В 5 часов Дина, Л. и я были у Эмиля Бастьена, который позирует для меня.
Конечно, все это глупости, ребячество и предрассудки; маленькая шведка хотела дотронуться до его палитры. Я оставила у себя его краски, бывшие на палитре; рука у меня дрожала, и мы смеялись.
Я готовлюсь к своей пресловутой картине, которая представит множество затруднений. Надо будет найти пейзаж вроде того, какой я себе представляю… И гробница должна быть высечена в скале… Я бы желала, чтобы можно было сделать это поближе к Парижу, на Капри, там настоящий Восток и не так далеко… Скала… какая-нибудь скала… Но мне нужна была бы настоящая гробница, какие наверно есть в Алжире и в особенности в Иерусалиме – какая-нибудь еврейская гробница, высеченная в скале. А модели? Там-то я, конечно, найду отличные модели, в настоящих костюмах. Жулиан считает это сумасшествием. Он говорит, что понимает, если мастера, которые уже все знают, отправляются писать свои картины на месте, так как они едут искать недостающего им местного колорита, сочности, настоящей правды; мне же недостает… всего! Пускай! Но мне кажется, что я именно это и должна искать, потому что я могу иметь успех только при полной искренности; как же он может требовать от меня, чтобы я отказалась от того, что составляет мое единственное или почти единственное достоинство? Какой смысл будет иметь эта картина, если я напишу ее в Сен-Жермене с евреями из Батиньоля, в аранжированных костюмах? Тогда как там я найду настоящие, поношенные, потертые одежды, и эти случайно подмеченные тона часто дают больше, чем то, что делаешь преднамеренно.

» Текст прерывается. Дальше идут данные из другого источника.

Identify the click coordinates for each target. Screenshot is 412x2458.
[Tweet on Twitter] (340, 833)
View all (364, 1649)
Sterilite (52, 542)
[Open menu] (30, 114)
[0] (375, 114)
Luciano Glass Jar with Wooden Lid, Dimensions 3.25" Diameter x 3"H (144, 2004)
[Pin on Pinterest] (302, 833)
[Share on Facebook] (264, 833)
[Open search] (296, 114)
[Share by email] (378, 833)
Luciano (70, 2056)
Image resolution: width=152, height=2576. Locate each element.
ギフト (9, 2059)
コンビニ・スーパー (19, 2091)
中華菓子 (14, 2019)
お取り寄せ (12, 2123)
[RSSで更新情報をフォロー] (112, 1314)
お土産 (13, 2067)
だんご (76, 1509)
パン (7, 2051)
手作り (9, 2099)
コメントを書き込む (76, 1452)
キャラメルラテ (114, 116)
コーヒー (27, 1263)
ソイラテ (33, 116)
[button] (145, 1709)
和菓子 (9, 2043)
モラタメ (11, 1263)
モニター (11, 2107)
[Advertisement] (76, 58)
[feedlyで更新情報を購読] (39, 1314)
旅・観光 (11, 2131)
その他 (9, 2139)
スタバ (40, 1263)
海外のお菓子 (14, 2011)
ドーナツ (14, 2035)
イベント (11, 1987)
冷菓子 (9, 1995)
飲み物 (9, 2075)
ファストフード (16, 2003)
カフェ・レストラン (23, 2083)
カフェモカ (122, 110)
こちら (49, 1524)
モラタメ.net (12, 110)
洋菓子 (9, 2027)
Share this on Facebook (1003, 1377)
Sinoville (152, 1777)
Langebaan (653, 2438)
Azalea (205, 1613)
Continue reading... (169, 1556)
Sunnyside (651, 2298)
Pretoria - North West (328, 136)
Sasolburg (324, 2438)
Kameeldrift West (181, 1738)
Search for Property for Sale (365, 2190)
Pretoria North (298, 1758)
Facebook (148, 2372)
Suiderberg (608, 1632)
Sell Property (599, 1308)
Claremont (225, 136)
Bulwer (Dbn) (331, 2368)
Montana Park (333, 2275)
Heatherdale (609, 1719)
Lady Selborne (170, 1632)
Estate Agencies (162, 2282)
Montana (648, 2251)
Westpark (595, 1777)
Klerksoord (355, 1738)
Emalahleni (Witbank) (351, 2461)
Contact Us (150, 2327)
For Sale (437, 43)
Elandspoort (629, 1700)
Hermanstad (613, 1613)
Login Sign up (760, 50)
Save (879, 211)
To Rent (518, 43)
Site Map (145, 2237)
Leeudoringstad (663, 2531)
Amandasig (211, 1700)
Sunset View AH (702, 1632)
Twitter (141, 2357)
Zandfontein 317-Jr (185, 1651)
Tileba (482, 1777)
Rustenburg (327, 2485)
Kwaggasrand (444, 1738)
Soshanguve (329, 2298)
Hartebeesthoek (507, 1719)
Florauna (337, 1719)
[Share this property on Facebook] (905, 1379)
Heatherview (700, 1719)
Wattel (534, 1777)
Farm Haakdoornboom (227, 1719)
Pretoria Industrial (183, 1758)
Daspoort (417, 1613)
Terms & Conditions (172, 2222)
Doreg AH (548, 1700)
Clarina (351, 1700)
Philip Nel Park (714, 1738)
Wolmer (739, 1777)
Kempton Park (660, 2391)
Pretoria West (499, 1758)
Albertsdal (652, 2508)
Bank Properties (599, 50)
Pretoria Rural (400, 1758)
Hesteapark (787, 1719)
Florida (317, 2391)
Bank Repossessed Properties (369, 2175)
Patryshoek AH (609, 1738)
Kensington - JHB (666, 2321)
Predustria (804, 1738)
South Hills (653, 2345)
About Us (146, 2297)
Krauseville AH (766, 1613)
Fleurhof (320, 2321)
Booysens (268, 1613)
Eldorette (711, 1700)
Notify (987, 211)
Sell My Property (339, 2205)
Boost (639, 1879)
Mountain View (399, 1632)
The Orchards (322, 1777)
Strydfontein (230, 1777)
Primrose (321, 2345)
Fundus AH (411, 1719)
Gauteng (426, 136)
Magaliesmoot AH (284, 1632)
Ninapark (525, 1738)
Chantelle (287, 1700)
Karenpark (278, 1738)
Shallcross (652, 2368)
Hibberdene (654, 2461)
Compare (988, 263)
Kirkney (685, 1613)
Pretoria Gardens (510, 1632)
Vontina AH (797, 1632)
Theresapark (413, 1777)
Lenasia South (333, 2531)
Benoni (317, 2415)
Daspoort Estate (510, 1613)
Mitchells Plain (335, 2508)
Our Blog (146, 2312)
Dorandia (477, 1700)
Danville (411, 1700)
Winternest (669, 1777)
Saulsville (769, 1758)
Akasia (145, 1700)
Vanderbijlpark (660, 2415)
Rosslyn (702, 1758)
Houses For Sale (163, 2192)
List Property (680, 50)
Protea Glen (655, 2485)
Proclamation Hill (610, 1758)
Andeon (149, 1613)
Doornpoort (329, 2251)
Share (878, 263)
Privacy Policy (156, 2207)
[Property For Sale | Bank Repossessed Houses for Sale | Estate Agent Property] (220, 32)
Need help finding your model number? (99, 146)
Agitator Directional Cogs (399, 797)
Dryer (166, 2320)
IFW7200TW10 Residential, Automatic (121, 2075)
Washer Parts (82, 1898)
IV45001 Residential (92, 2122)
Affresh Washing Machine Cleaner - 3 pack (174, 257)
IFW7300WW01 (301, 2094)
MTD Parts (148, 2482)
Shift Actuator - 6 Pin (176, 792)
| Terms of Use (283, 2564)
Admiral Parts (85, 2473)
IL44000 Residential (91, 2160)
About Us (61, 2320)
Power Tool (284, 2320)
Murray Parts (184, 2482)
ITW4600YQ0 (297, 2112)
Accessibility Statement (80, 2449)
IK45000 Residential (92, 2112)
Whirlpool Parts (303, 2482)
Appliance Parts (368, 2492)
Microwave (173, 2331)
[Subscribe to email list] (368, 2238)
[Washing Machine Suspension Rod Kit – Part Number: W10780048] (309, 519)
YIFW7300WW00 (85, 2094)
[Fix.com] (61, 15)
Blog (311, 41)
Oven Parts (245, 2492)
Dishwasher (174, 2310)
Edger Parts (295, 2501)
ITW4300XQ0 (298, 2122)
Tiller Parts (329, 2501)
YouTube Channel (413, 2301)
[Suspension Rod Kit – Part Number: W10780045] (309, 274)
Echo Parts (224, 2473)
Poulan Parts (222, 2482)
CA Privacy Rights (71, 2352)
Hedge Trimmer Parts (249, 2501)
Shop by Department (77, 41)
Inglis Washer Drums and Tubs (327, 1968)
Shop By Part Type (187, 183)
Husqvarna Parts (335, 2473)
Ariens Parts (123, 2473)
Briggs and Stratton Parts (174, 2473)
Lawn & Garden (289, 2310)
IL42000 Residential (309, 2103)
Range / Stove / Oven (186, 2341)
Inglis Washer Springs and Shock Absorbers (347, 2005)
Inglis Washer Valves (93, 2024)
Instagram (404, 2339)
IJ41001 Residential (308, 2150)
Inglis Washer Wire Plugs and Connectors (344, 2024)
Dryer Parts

О, если бы я могла сделать это хорошо! Жулиан вполне понимает мою идею; я не думала (и очень ошибалась), чтобы он мог так глубоко проникнуться красотою этой сцены. Да, это правда. Нужно, чтобы в этом спокойствии было что-то ужасное, полное отчаяния, глубокого отчаяния… Это конец всего. В женщине, которая сидит там, должно выражаться больше, чем горе, – это драма колоссальная, полная, ужасающая. Оцепенение души, у которой ничего не осталось… И если принять во внимание прошлое этого существа, то во всем этом есть что-то до того человечное, интересное и величественное, до того захватывающее, что чувствуешь, точно какое-то дыхание проходит по волосам.